Document extract Start Marker

As a rank novice sailor on a shoestring budget in about the same position as yourself, here's what I did...

To avoid marina fees and yacht club ones too, I bought a boat with a decent trailer. To avoid road permits and heavy hauling services this starts to set limits on the boats dimensions. Around here we haul out for winter every October. Boat and trailer weighs 6000lb and I rent a 3/4 ton 4x4 pickup for haulout/launch.

This size boat will be light, nimble and closer to dinghy sailing so that you'll get the "feel" of sailing and start developing boat handling skills without ramming the fuel dock with a 15-20,000lb full keel liveaboard.

Look for a boat with as much rigging brought back to the cockpit as possible. I'm single handed most of the time.

Make do with as little accommodation as possible, enough for a weekend on board. You can work out what your dream boat will look like while you cook on a decent camp stove in the cockpit and pull a beer from the cooler.

Oh yeah, soft decks... go look at a bunch of boats. Take a small hand awl with you. Find a boat with rot, there will be plenty. If the deck is like a trampoline in places you got rot. With the awl in your palm, plastic handle down, start tap tap tapping on the rot until you get to its "edge" listening for a change in the sound. Have fun at this, mess around until you have an ear for soft vs hard decks. Don't even pretend you're a rot expert or that you won't miss anything at this point. You will, that's guaranteed. Check anything bolted down by reefing on it. The stanchions holding the lifelines are meant to keep you on the boat, if the deck flexes obviously around them, not good. Can you wriggle any of the cleats, definately not good. Boats that are covered in little drill holes filled with gobs of hardened glue are a giveaway that there are "issues".

The mast will likely step on the deck in this size boat, lie on you belly and eyeball the area to see if it is depressed. Or pour some water from your drink bottle and see if it sits there or runs off the crown properly. If it sits there and slowly disappears, make a note! While on deck make a note of where the shrouds go to on the deck, the chain plates. Time to go below.

Document extract End Marker

**Exercise goal:**
Can you reproduce the full text on buying and inspecting a first small sailboat word for word? None of the items has any bearing on this.

Dataset extract Start Marker

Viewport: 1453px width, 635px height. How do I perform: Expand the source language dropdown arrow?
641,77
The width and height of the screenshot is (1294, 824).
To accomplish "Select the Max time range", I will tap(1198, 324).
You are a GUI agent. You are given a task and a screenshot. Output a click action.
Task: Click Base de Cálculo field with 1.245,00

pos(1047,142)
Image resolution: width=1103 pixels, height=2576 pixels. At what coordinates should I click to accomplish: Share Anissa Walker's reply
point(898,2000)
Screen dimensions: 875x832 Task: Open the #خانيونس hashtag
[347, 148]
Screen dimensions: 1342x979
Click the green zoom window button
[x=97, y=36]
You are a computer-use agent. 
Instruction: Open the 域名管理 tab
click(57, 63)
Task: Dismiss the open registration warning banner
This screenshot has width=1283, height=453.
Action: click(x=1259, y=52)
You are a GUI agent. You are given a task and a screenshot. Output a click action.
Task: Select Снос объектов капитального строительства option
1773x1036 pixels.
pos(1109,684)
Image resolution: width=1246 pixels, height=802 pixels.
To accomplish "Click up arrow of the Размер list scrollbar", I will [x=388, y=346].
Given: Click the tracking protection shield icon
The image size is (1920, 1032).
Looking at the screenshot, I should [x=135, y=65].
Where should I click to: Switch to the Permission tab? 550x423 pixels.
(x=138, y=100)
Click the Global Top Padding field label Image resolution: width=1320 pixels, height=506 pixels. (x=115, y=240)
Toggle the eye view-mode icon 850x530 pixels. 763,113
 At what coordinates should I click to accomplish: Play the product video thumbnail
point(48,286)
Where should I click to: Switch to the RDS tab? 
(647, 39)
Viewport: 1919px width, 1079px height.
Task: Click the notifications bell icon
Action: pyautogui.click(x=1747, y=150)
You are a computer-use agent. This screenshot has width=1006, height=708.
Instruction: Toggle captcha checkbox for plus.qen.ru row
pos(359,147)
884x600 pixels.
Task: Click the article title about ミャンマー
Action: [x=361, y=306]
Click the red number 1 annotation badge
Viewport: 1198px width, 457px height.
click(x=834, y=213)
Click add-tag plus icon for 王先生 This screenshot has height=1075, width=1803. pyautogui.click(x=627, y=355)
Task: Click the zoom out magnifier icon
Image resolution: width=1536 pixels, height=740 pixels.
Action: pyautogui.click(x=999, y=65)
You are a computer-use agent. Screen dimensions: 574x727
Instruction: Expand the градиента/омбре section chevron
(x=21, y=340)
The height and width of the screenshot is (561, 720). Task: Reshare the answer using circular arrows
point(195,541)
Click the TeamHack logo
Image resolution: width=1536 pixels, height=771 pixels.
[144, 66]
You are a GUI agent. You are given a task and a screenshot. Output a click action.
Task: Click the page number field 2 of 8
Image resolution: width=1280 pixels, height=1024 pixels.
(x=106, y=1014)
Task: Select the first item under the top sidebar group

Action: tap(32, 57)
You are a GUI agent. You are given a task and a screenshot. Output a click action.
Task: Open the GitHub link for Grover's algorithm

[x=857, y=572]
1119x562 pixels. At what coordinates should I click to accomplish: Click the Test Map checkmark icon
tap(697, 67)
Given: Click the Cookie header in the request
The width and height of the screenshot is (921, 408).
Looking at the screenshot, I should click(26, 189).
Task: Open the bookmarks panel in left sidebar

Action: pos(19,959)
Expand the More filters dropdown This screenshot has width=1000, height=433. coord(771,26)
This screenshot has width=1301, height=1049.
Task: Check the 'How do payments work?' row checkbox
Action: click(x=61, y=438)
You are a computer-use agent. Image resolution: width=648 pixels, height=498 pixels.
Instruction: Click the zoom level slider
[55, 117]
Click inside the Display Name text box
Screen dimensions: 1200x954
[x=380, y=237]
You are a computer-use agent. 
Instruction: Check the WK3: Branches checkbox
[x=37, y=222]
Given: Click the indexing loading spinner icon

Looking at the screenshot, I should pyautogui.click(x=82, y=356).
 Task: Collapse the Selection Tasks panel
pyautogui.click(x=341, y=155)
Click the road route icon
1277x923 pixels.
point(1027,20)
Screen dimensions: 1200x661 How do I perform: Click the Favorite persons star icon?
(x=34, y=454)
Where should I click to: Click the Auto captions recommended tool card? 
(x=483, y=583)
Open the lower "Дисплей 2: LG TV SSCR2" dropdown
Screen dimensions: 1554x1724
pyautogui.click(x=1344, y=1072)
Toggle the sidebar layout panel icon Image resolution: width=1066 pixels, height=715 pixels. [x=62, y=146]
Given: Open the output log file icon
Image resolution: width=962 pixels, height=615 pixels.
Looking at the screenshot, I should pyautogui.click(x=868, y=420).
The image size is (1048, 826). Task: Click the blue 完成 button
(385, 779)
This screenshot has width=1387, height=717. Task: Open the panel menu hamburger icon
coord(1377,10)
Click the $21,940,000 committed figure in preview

Dataset extract End Marker

**Reply to the task:**
As a rank novice sailor on a shoestring budget in about the same position as yourself, here's what I did...

To avoid marina fees and yacht club ones too, I bought a boat with a decent trailer. To avoid road permits and heavy hauling services this starts to set limits on the boats dimensions. Around here we haul out for winter every October. Boat and trailer weighs 6000lb and I rent a 3/4 ton 4x4 pickup for haulout/launch.

This size boat will be light, nimble and closer to dinghy sailing so that you'll get the "feel" of sailing and start developing boat handling skills without ramming the fuel dock with a 15-20,000lb full keel liveaboard.

Look for a boat with as much rigging brought back to the cockpit as possible. I'm single handed most of the time.

Make do with as little accommodation as possible, enough for a weekend on board. You can work out what your dream boat will look like while you cook on a decent camp stove in the cockpit and pull a beer from the cooler.

Oh yeah, soft decks... go look at a bunch of boats. Take a small hand awl with you. Find a boat with rot, there will be plenty. If the deck is like a trampoline in places you got rot. With the awl in your palm, plastic handle down, start tap tap tapping on the rot until you get to its "edge" listening for a change in the sound. Have fun at this, mess around until you have an ear for soft vs hard decks. Don't even pretend you're a rot expert or that you won't miss anything at this point. You will, that's guaranteed. Check anything bolted down by reefing on it. The stanchions holding the lifelines are meant to keep you on the boat, if the deck flexes obviously around them, not good. Can you wriggle any of the cleats, definately not good. Boats that are covered in little drill holes filled with gobs of hardened glue are a giveaway that there are "issues".

The mast will likely step on the deck in this size boat, lie on you belly and eyeball the area to see if it is depressed. Or pour some water from your drink bottle and see if it sits there or runs off the crown properly. If it sits there and slowly disappears, make a note! While on deck make a note of where the shrouds go to on the deck, the chain plates. Time to go below.